Data provided below:
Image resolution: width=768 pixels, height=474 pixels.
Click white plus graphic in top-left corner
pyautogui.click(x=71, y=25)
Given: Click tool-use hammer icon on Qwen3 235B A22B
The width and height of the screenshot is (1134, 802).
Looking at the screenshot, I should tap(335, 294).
End of Data provided.
Data provided below:
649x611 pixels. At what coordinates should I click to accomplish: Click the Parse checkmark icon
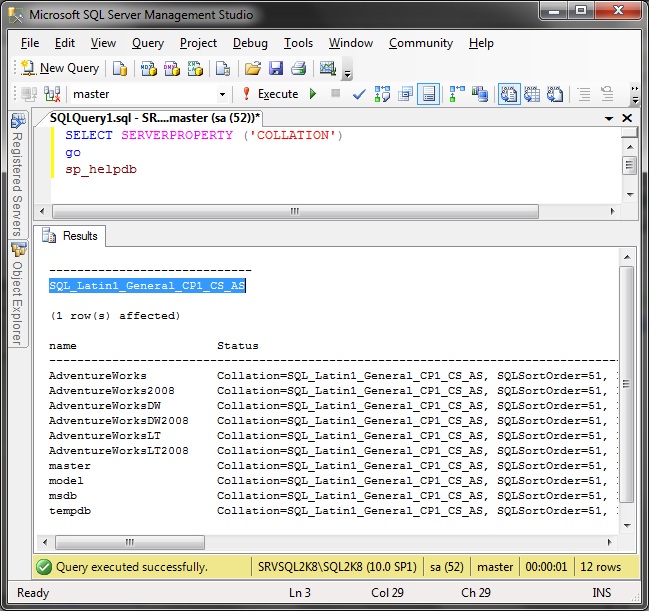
End of Data provided.
Data provided below:
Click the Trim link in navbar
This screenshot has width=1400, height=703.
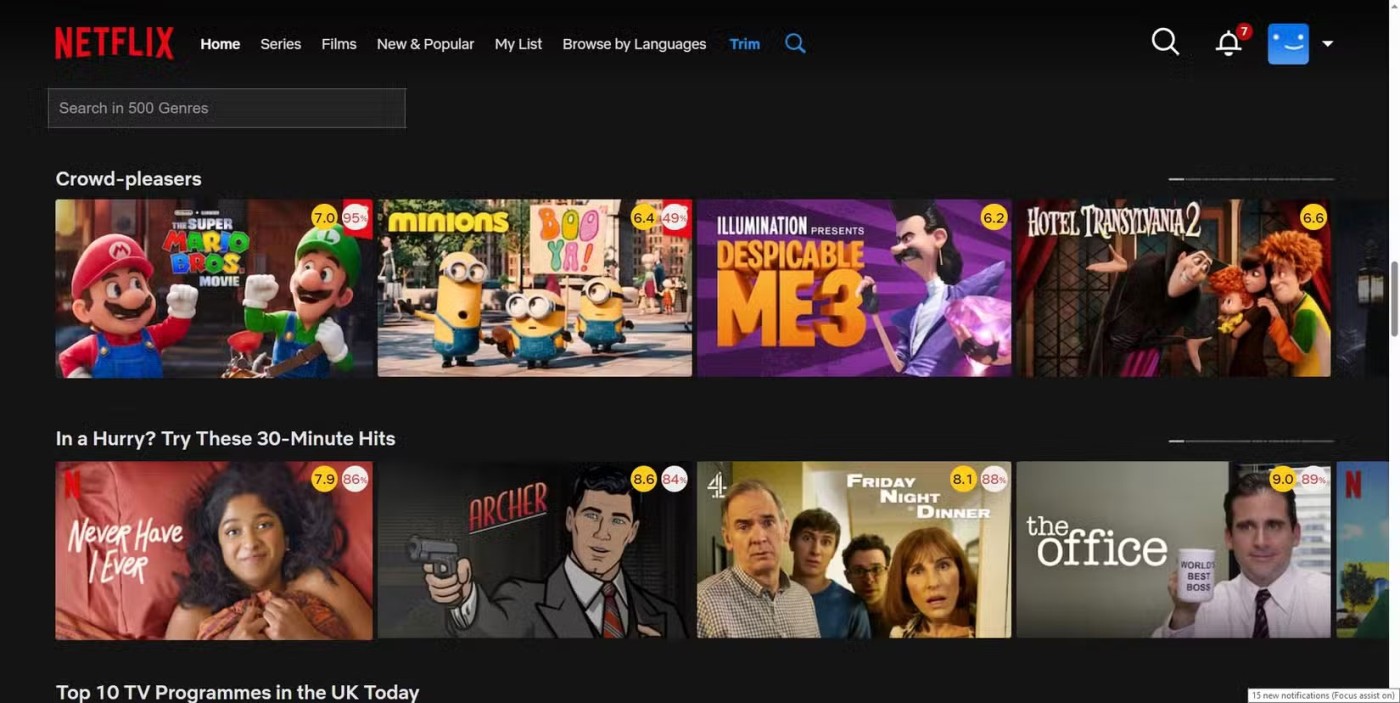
End of Data provided.
In how many lines of the records does the word "icon" occur? Reply with the number only.

2